YOUR OBJECTIVE =>
Two lines mark the range in the entries below: the one holding "The image size is (172, 102)." and the one holding "Image resolution: width=1217". Set down those two and all lines between them, exactly.

Records from a dataset =>
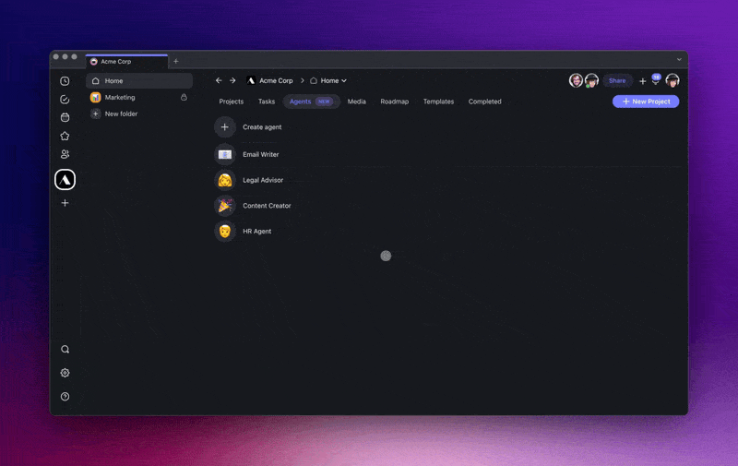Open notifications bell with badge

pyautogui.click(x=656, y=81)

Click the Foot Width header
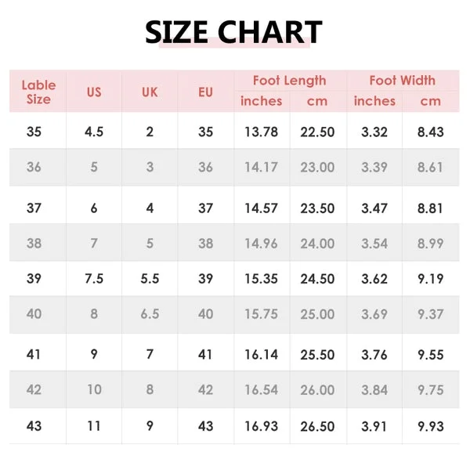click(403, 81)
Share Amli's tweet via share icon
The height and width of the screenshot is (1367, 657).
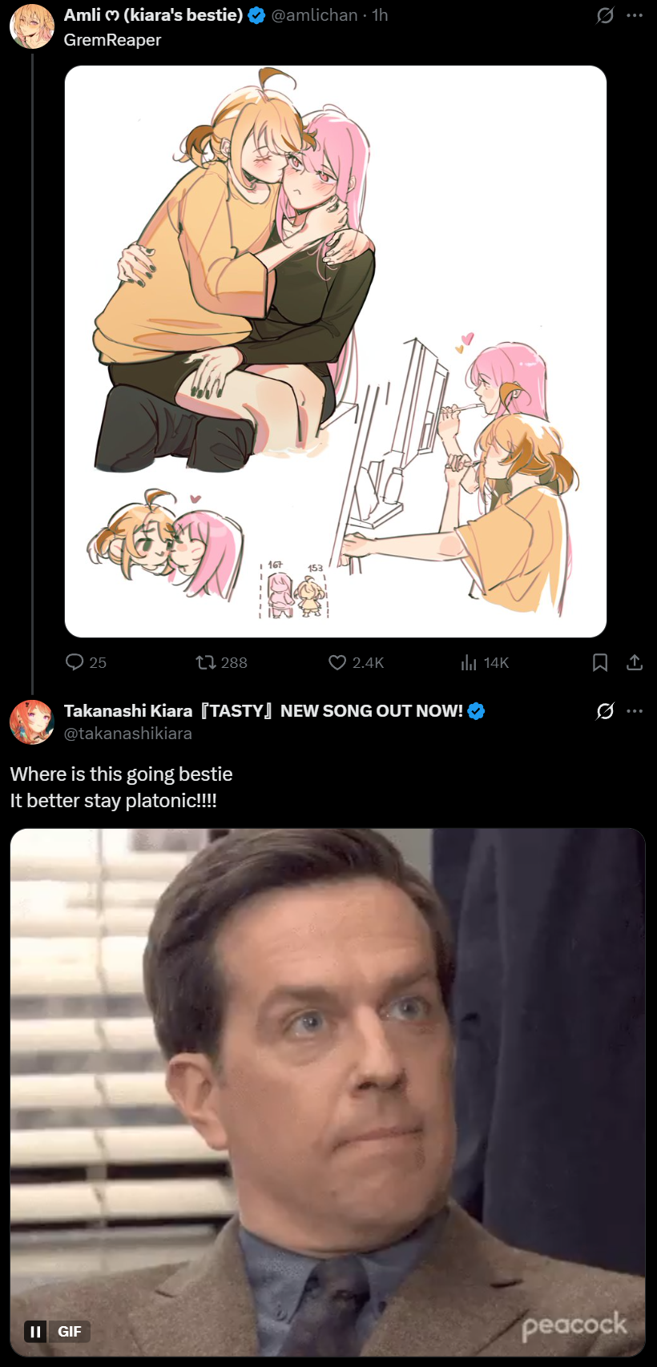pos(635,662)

* * *

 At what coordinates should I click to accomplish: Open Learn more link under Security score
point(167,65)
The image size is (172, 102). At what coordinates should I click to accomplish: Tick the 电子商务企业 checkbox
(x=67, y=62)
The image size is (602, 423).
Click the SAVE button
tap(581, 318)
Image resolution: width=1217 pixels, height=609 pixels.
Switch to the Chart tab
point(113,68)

SOLUTION =>
The image size is (172, 102). At what coordinates should I click to accomplish: Tick the 电子商务企业 checkbox
(x=67, y=62)
The image size is (602, 423).
Click the SAVE button
tap(581, 318)
Image resolution: width=1217 pixels, height=609 pixels.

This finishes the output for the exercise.